As for the co-sleeping, well, as a family we’ve half-heartedly attempted (on many occasions) to get Emmy to sleep in her crib for more than an hour or two, but it hasn’t worked. So I’ve gotten used to having Em in bed with me, her arm slung around my neck, or her entire body draped over me in some weird, contorted position that only a toddler finds comfortable. To be honest, I kind of love it. I love watching my daughter’s sleeping face, or kissing her when it seems she is on the brink of having a nightmare. But I also really miss cuddling with my husband. And I miss sleeping for more than two hours at a time (without being woken by a breastfeeding or screaming Emmy). And I know that as long as Em’s in bed with me, the night feedings are not going to stop, which means that the process of weaning cannot begin.

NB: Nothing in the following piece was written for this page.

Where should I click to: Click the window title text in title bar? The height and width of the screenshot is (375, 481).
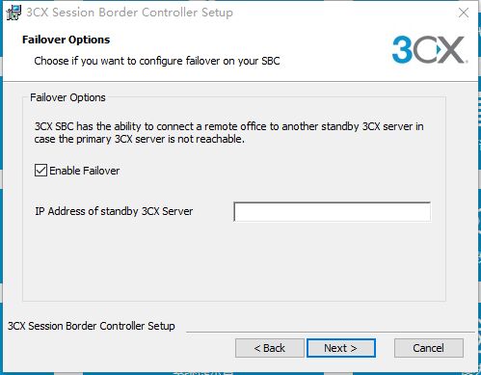pos(129,13)
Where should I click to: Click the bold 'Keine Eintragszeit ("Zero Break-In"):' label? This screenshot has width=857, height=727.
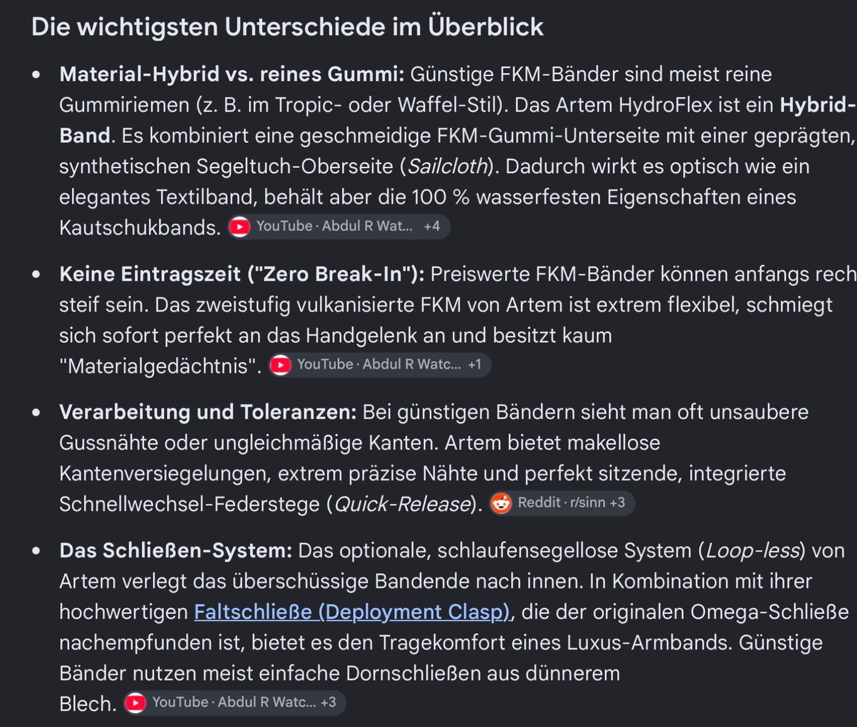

I’ve been talking about transitioning Emmy away from co-sleeping for months and months now, as a first-step towards the weaning process. In my mind, I’ve been waiting for a “good time” to begin this transitional phase, but that time never arrived. First, Emmy started teething, and I hated the idea of making her sleep by herself in her crib when she needed more comfort than usual. Then she got sick, and I didn’t want her sleeping by herself for fear that she would stop breathing because of congestion, or choke on her own vomit. Then Em started teething again. Then she started daycare, and I was afraid that too much change at once would send our little girl over the edge into a state of toddler-sized depression. Then she got sick again. Then she started teething again. And on, and on.

As my husband told me (during a long heart-to-heart session this weekend that proceeded an argument about our current family dynamic), there is never going to be a good time for change. If I continue to wait for the perfect time to transition, I will still be breastfeeding Emmy as she walks down the aisle on her wedding day, and her future husband will have to be ok with us all co-sleeping together. None of us want that to happen.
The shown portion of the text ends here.